***** Entries *****
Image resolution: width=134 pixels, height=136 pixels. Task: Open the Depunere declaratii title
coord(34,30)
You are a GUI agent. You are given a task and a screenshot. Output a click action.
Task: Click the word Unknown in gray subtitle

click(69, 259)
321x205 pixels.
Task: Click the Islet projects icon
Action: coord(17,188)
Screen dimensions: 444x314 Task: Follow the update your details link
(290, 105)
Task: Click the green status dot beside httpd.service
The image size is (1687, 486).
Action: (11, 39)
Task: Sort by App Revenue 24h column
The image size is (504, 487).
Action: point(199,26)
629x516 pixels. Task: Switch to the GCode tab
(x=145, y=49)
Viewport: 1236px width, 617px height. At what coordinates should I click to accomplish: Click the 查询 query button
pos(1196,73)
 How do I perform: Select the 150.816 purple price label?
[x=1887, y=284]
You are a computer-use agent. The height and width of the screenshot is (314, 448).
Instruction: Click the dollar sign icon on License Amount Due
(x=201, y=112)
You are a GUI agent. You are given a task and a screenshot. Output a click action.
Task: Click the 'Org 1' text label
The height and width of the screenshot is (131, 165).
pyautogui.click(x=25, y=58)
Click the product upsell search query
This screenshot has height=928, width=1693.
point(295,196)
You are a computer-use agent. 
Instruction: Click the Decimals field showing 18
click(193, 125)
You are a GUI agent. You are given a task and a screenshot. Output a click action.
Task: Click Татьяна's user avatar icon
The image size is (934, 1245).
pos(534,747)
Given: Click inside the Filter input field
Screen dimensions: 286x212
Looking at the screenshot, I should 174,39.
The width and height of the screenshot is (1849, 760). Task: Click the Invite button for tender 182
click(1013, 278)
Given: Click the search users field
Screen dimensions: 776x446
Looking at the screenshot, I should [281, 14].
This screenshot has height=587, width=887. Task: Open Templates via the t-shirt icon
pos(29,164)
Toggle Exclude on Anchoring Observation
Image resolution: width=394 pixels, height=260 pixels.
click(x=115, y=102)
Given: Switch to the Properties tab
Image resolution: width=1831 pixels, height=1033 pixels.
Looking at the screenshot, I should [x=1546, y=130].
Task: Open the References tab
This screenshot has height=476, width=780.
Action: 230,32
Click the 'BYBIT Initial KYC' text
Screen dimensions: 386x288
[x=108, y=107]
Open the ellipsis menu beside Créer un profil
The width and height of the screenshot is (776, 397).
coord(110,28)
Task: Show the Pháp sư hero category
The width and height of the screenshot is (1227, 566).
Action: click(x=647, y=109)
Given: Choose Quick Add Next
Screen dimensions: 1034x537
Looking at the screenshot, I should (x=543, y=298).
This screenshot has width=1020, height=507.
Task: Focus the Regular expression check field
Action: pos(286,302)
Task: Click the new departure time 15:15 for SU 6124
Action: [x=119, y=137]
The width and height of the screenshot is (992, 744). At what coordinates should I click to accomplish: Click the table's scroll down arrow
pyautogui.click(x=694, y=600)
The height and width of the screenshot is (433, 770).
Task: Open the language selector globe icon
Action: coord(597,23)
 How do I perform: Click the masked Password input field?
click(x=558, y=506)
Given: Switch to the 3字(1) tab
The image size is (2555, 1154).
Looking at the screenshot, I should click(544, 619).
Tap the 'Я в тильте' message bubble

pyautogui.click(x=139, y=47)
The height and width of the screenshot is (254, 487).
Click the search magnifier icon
*****
:: Objective ::
Turn every line of the material above into a JSON list of strings, one string per line, with blank lines left out.

:: Response to the task ::
[
  "Image resolution: width=134 pixels, height=136 pixels. Task: Open the Depunere declaratii title",
  "coord(34,30)",
  "You are a GUI agent. You are given a task and a screenshot. Output a click action.",
  "Task: Click the word Unknown in gray subtitle",
  "click(69, 259)",
  "321x205 pixels.",
  "Task: Click the Islet projects icon",
  "Action: coord(17,188)",
  "Screen dimensions: 444x314 Task: Follow the update your details link",
  "(290, 105)",
  "Task: Click the green status dot beside httpd.service",
  "The image size is (1687, 486).",
  "Action: (11, 39)",
  "Task: Sort by App Revenue 24h column",
  "The image size is (504, 487).",
  "Action: point(199,26)",
  "629x516 pixels. Task: Switch to the GCode tab",
  "(x=145, y=49)",
  "Viewport: 1236px width, 617px height. At what coordinates should I click to accomplish: Click the 查询 query button",
  "pos(1196,73)",
  " How do I perform: Select the 150.816 purple price label?",
  "[x=1887, y=284]",
  "You are a computer-use agent. The height and width of the screenshot is (314, 448).",
  "Instruction: Click the dollar sign icon on License Amount Due",
  "(x=201, y=112)",
  "You are a GUI agent. You are given a task and a screenshot. Output a click action.",
  "Task: Click the 'Org 1' text label",
  "The height and width of the screenshot is (131, 165).",
  "pyautogui.click(x=25, y=58)",
  "Click the product upsell search query",
  "This screenshot has height=928, width=1693.",
  "point(295,196)",
  "You are a computer-use agent. ",
  "Instruction: Click the Decimals field showing 18",
  "click(193, 125)",
  "You are a GUI agent. You are given a task and a screenshot. Output a click action.",
  "Task: Click Татьяна's user avatar icon",
  "The image size is (934, 1245).",
  "pos(534,747)",
  "Given: Click inside the Filter input field",
  "Screen dimensions: 286x212",
  "Looking at the screenshot, I should 174,39.",
  "The width and height of the screenshot is (1849, 760). Task: Click the Invite button for tender 182",
  "click(1013, 278)",
  "Given: Click the search users field",
  "Screen dimensions: 776x446",
  "Looking at the screenshot, I should [281, 14].",
  "This screenshot has height=587, width=887. Task: Open Templates via the t-shirt icon",
  "pos(29,164)",
  "Toggle Exclude on Anchoring Observation",
  "Image resolution: width=394 pixels, height=260 pixels.",
  "click(x=115, y=102)",
  "Given: Switch to the Properties tab",
  "Image resolution: width=1831 pixels, height=1033 pixels.",
  "Looking at the screenshot, I should [x=1546, y=130].",
  "Task: Open the References tab",
  "This screenshot has height=476, width=780.",
  "Action: 230,32",
  "Click the 'BYBIT Initial KYC' text",
  "Screen dimensions: 386x288",
  "[x=108, y=107]",
  "Open the ellipsis menu beside Créer un profil",
  "The width and height of the screenshot is (776, 397).",
  "coord(110,28)",
  "Task: Show the Pháp sư hero category",
  "The width and height of the screenshot is (1227, 566).",
  "Action: click(x=647, y=109)",
  "Given: Choose Quick Add Next",
  "Screen dimensions: 1034x537",
  "Looking at the screenshot, I should (x=543, y=298).",
  "This screenshot has width=1020, height=507.",
  "Task: Focus the Regular expression check field",
  "Action: pos(286,302)",
  "Task: Click the new departure time 15:15 for SU 6124",
  "Action: [x=119, y=137]",
  "The width and height of the screenshot is (992, 744). At what coordinates should I click to accomplish: Click the table's scroll down arrow",
  "pyautogui.click(x=694, y=600)",
  "The height and width of the screenshot is (433, 770).",
  "Task: Open the language selector globe icon",
  "Action: coord(597,23)",
  " How do I perform: Click the masked Password input field?",
  "click(x=558, y=506)",
  "Given: Switch to the 3字(1) tab",
  "The image size is (2555, 1154).",
  "Looking at the screenshot, I should click(544, 619).",
  "Tap the 'Я в тильте' message bubble",
  "pyautogui.click(x=139, y=47)",
  "The height and width of the screenshot is (254, 487).",
  "Click the search magnifier icon"
]